Change and unpredictability arising from economic, geopolitical, regulatory and cyber risks are unrelenting. If not managed from a position of strength and preparedness, they can lead to significant negative consequences for enterprises, including damaging financial and reputational impacts, penalties from non-compliance with regulations (currently averaging £11 million per non-compliance event), lost revenues or market share from third party risk incidents and material weaknesses that can lead to losses in market value and investor confidence alike.

The most critical impact, however, is also the most common. In most organisations, management simply isn’t gleaning the information needed to make solid risk-informed decisions and drive business value.

The AuditBoard report examines where internal audit teams are currently spending the majority of their time and also where adjustments could be made to help shift the focus towards value-added, risk-related activities.

Key findings

Internal Audit’s remit is expanding as organisations increasingly look to leverage the function’s risk and controls expertise in order to help respond to today’s highly volatile risk landscape.
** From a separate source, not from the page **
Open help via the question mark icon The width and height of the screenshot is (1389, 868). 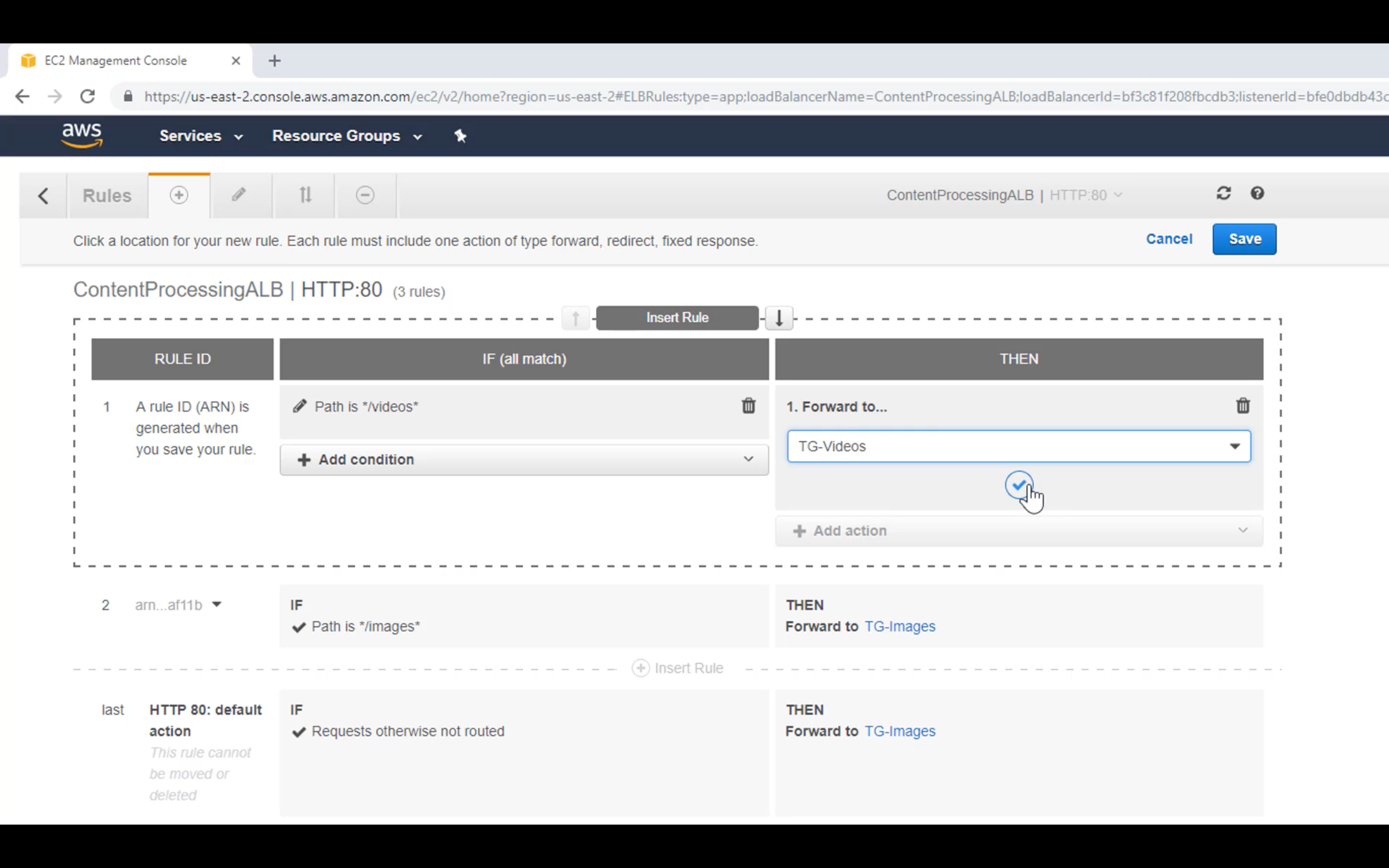click(x=1257, y=193)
Information security control testing appears to be growing in practice, with 82% of chief audit executives involved in some capacity and 44% either owning that testing or otherwise being heavily involved.

Continuous monitoring deserves greater internal audit focus. Only 28% of chief audit executives either own or are heavily involved with continuous monitoring of a key process, but 60% of surveyed auditors have some level of involvement in enterprise risk management. Further, 40% have no involvement whatsoever. 

Internal Audit also faces changing expectations from many of its key stakeholders. More than half (ie 55%) of chief audit executives indicate that their administrative reporting managers (typically CFOs and CEOs) have asked Internal Audit teams to be involved in more activities in the past two years, including enterprise risk management, governance, operational initiatives and quality assurance.

Lacking in maturity

Risk management maturity is lacking in most organisations. While surveyed chief audit executives identified integrated risk management as their top area for increasing responsibilities, most organisations still have a long way to go towards attaining maturity in this area.

Integrated risk management was chief audit executives’ top response for where they should be more involved. Notably, though, the discipline is not even reflected in auditors’ top existing responsibilities even though it was an answer option. Also of note, enterprise risk management was the second highest response in terms of where chief audit executives firmly believe they should be more involved.

No fewer than 96% of organisations surveyed lack mature integrated risk management programmes. Further, 11% of organisations report having no integrated risk management strategy in place, with audit, risk and compliance functions working independently, while 51% of organisations questioned seem to know integrated risk management is needed, but nonetheless have no cohesive strategy to address the issue.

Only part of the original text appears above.